Part I: Simulation Exercise
In this part of the project, I investigate the exponential distribution in R and compare it with the Central Limit Theorem

Part I

## load libraries and set constants 
library(RColorBrewer)
lam = 0.2
nsim = 1000
reps = 40
## Sample vs theoretical distribution Mean
samDist = rexp(reps, lam)
samMean = mean(samDist)
sim = matrix(sample(samDist, nsim*reps, replace = TRUE), nrow = nsim, ncol = reps)
simMeans = apply(sim, 1, mean)
theorMean = mean(simMeans)
cols = brewer.pal(n = 11, name = "RdBu")
par(mfrow=c(1,1))
hist(simMeans, col=cols, main="Theoretical Distibution of Means", xlab=" ")
abline(v=samMean,col="black", lwd=4)

  1. I generated a sample exponential distribution with lambda = 0.2, and found its mean to be 5.4730362. I then used bootstrapping to simulate a theoretical distribution by generating 1000 means of 40 exponentials (1000*40 observations total), whose average turned out to be 5.4776322. The histogram above shows the theoretical distribution of the means, and the black line indicates the sample mean.
## Sample vs theoretical distribution variability
samVar = var(samDist)
theorVar = mean(apply(sim, 1, var))
hist(apply(sim, 1, var), col=cols, main="Thoretical Distibution of Variance", xlab=" ")
abline(v=samVar,col="black", lwd=4)

  1. Next, I found the sample variance and theoretical distribution of variance in order to compare variability. (sample variance = 22.9756467; theoretical variance = 22.5124696).
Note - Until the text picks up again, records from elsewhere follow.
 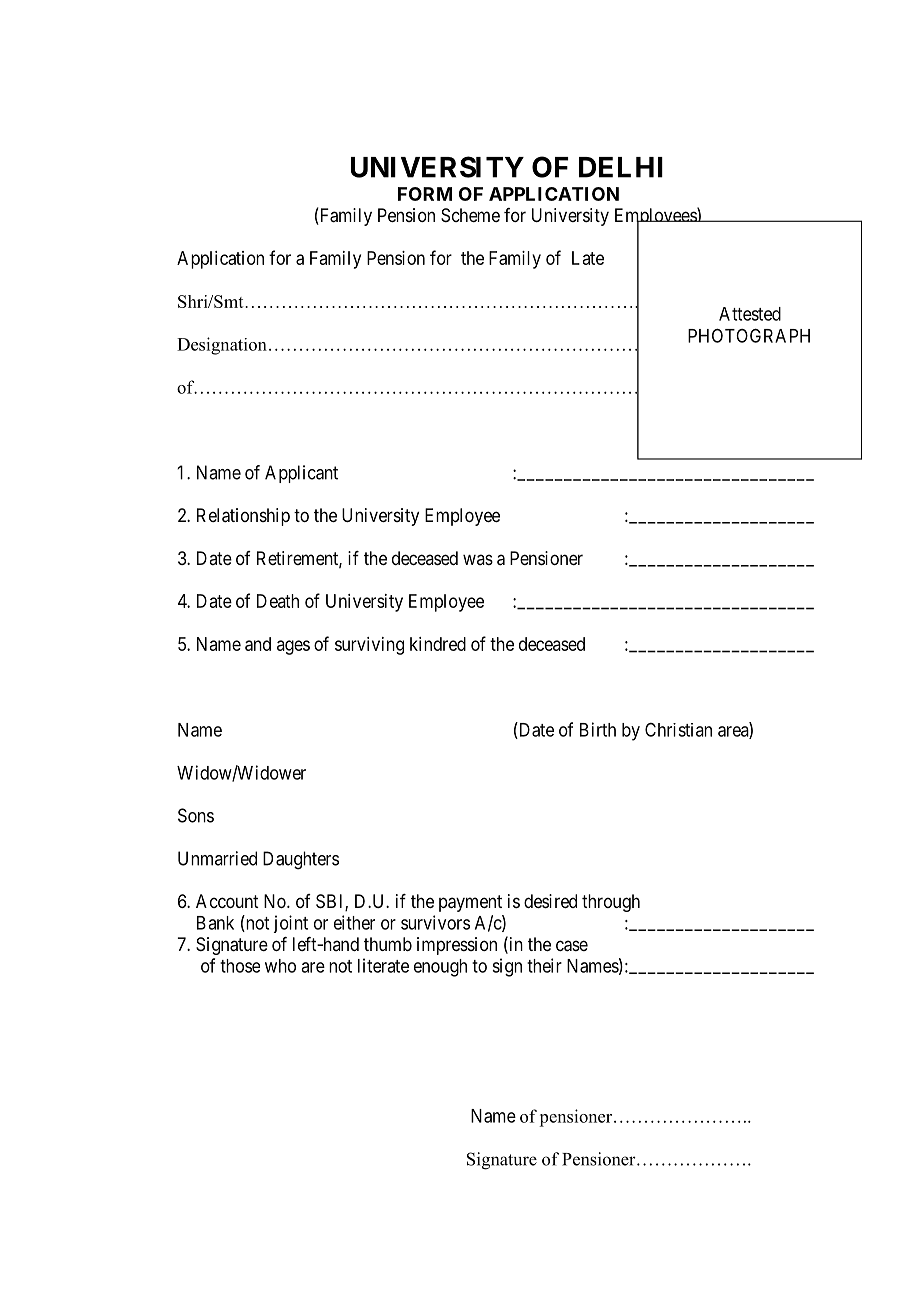 I want to click on kindred, so click(x=438, y=644).
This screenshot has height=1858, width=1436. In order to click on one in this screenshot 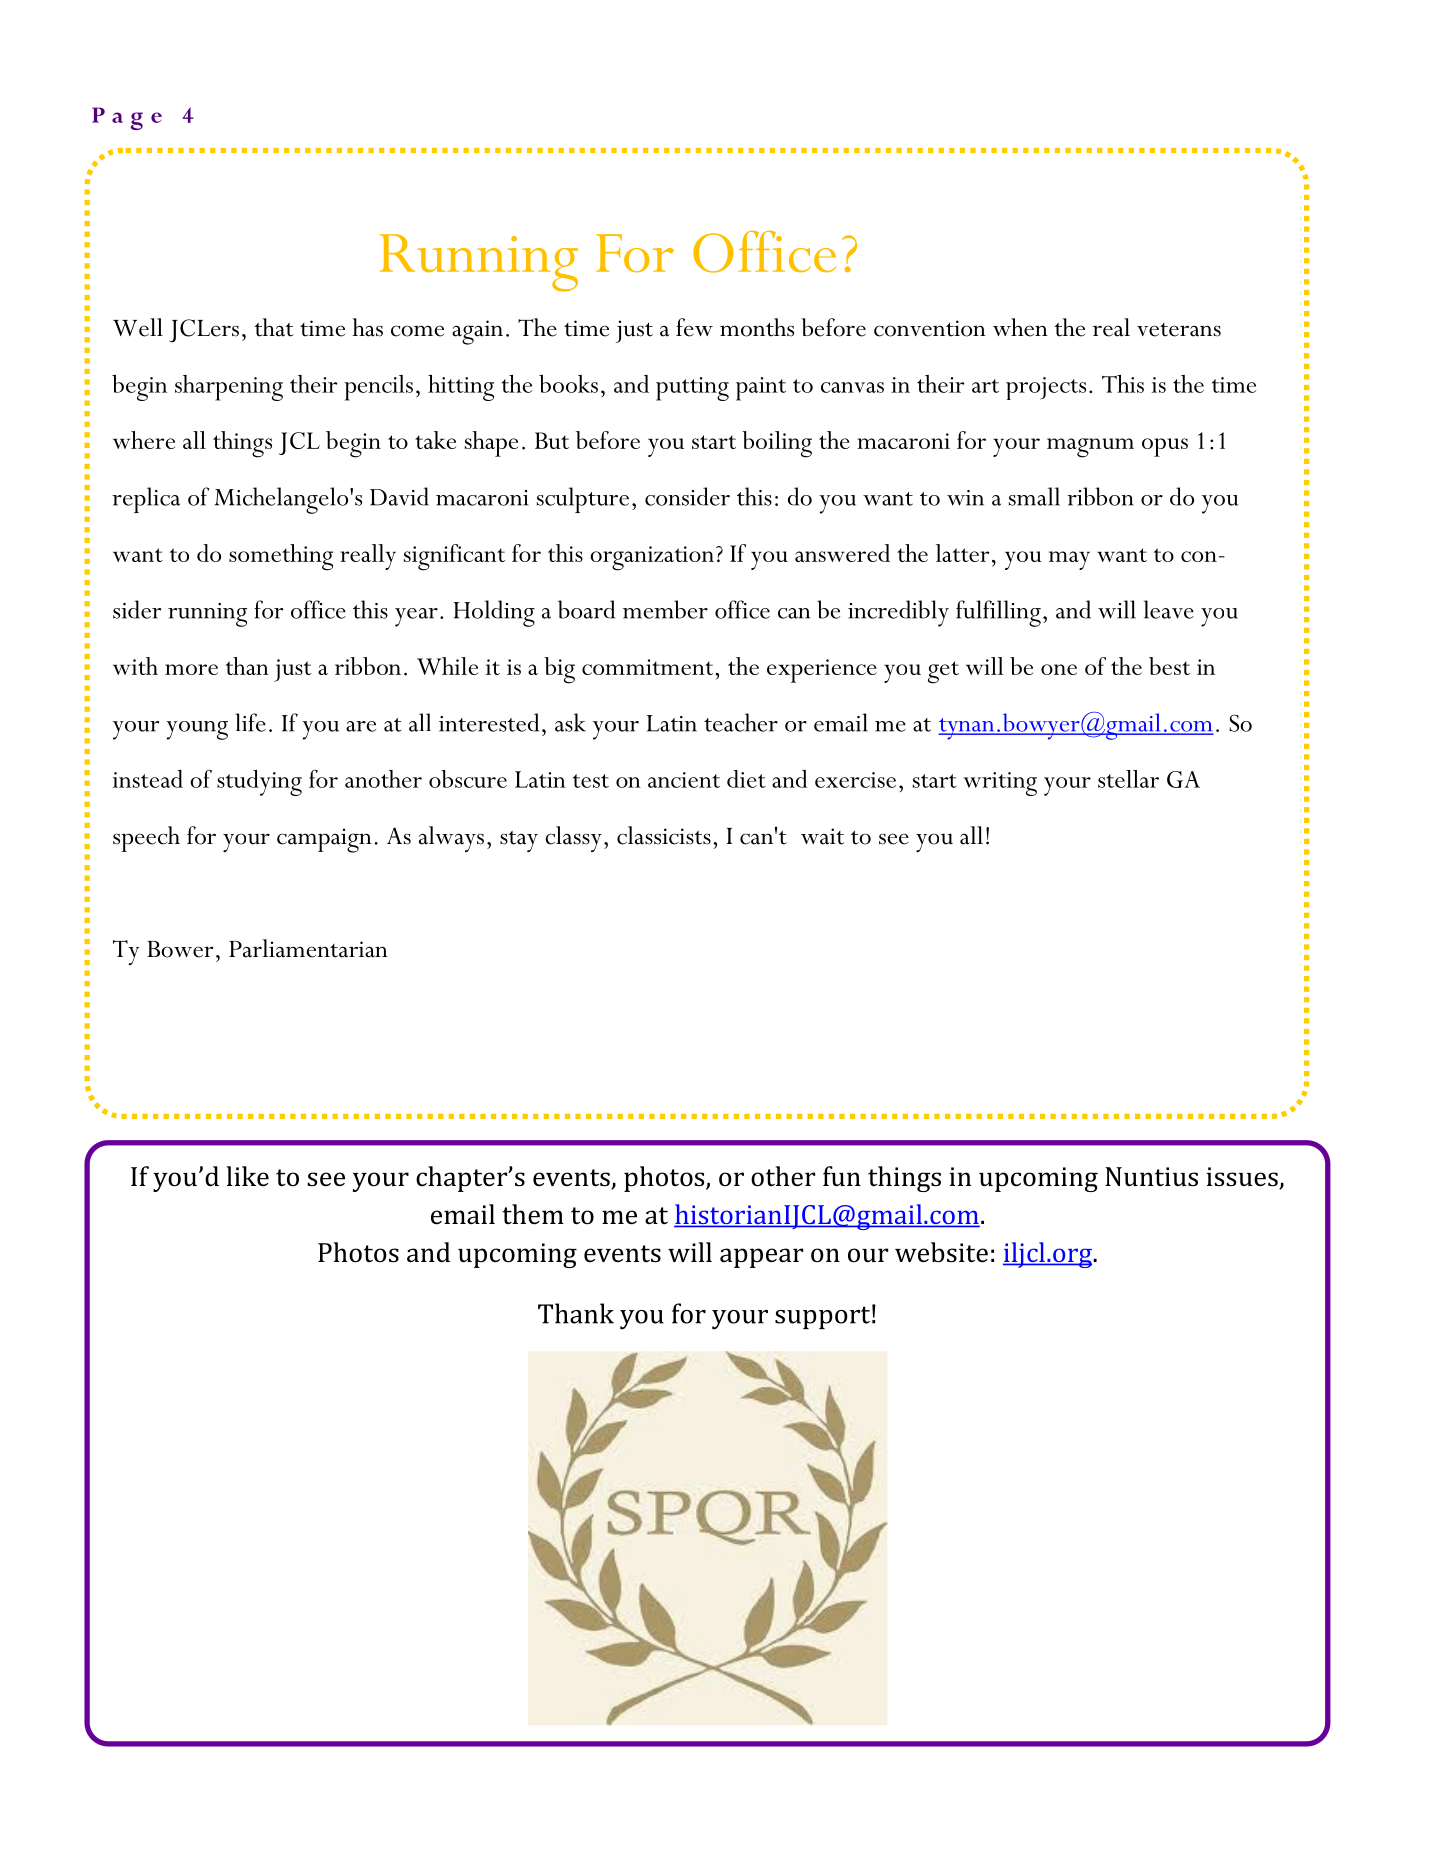, I will do `click(1059, 669)`.
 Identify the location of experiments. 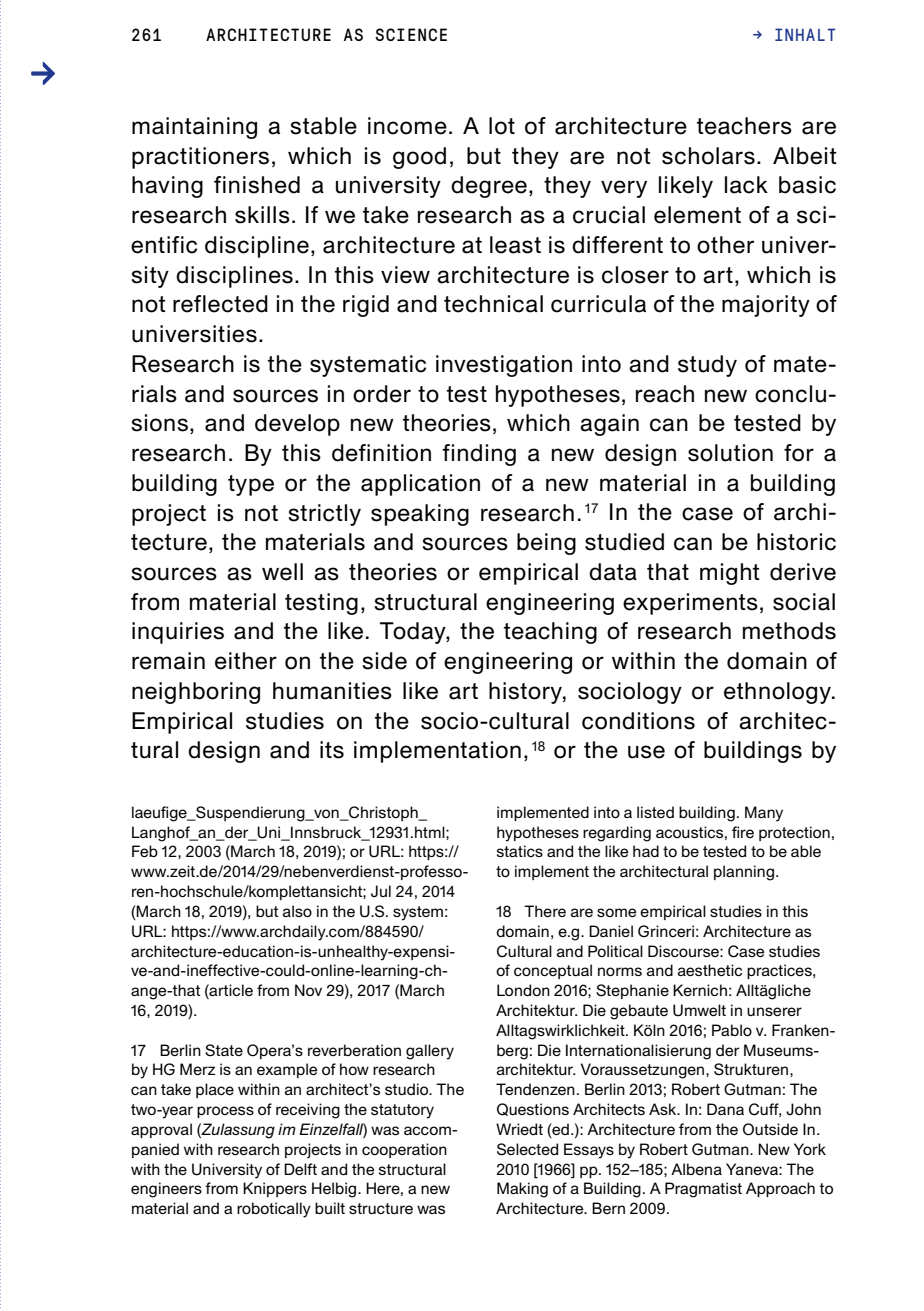
(690, 604).
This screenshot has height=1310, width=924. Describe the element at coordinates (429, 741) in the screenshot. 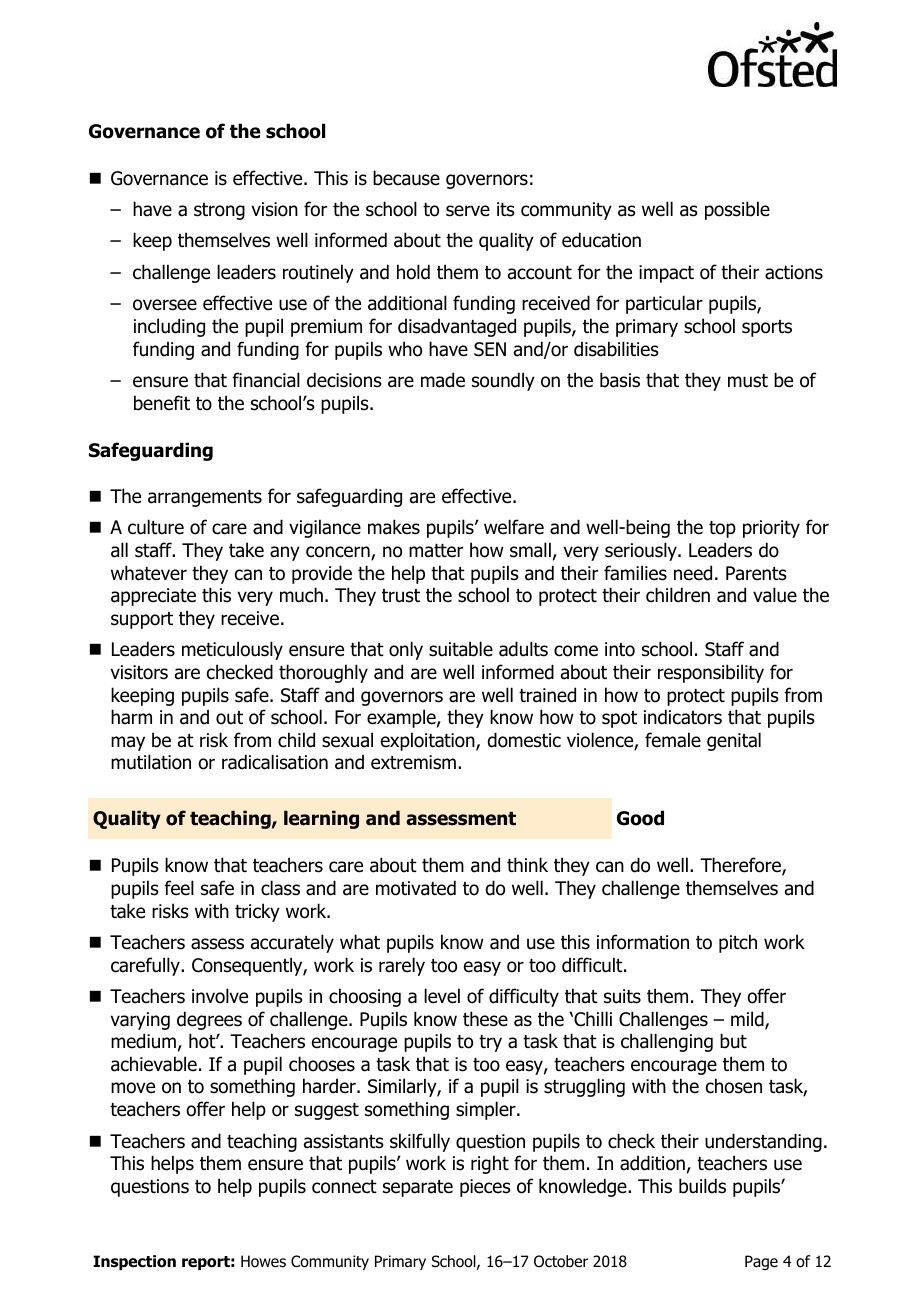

The histogram above shows the theoretical distribution of the variances, and the black line indicates the sample variance.
## Show dist is approx normal
par(mfrow=c(1,2))
hist(simMeans, col=cols, main="Theoretical population mean \n distribution", xlab=" ", xlim=range(simMeans))
hist(rexp(nsim, lam), col=cols, main="Distribution of 1000 random \n exponential values", xlab=" ")

  1. Finally, I compared the distribution of the simulated means against the distribution of 1000 random exponentials with lambda = 0.2, and the histograms above clearly show that the distribution of the simulated means is far more Gaussian (bell-shaped curve) than the random variables from the exponential distribution.